Shepard stood, Julia's body cradled in her arms. Congealing blood from the woman's chest wound smeared the breastplate of her hardsuit and dripped slowly to the floor. "She loved him," she said simply. "She loved him and she couldn't save him. But she can be with him at the end of things. We can give them that much."

She placed Julia on the narrow life support bed next to Jacob with as much care as Kaidan had seen her use with injured crewmates, then stepped back and bowed her head. He moved beside her, offering... he wasn't sure what he was offering. Tali followed, but not so closely, the angle of her head indicating curiosity and confusion.

"May the Maker bring you the grace and peace in death that was stolen from you in life, Julia and Jacob," Shepard murmured. "Rest well."

Kaidan kept his head lowered out of respect and watched his commanding officer out of the corner of his eye. There was a smear of bright blood on her cheek. Sweat made the few stray tendrils of hair around her face curl into tiny ringlets. There was a darkening bruise on her forehead from where she'd met the floor. But it was the sorrow in her face for total strangers that burned itself into his brain. He knew he'd draw her as he saw her right now, to remember this moment. Not the death. He hated remembering the death. No. Kaidan wanted to remember the hope. Not just for Jacob and Julia, but for him.

Shepard had just seen what could easily have been his potential future, the ticking timebomb that was a first generation human biotic, and she hadn't flinched. She hadn't turned away. She hadn't looked at him as if he were a monster, or less than human. She hadn't seen a freak, or a weapon, or a statistic.

She'd just seen a man.

It was almost painful, how much he wanted to believe her.

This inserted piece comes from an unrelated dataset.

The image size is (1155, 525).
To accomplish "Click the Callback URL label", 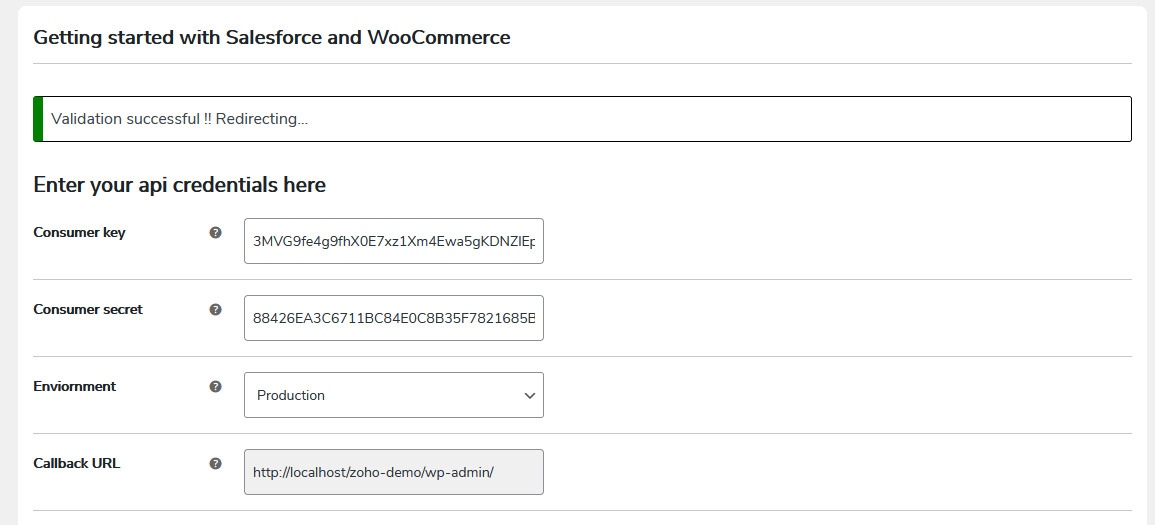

But she had been wrong about something, too. He wasn't as strong as she thought he was. He wasn't strong enough to just be the loyal lieutenant. Maker help him, he wasn't strong enough to keep himself from this slow, inexorable slide into loving her. The best he could hope for was that he was strong enough to keep his feelings from showing, because he honestly couldn't see how to leave himself a way out. Not this time.

Kaidan closed his eyes, his left hand balling into a fist. What the hell am I going to do?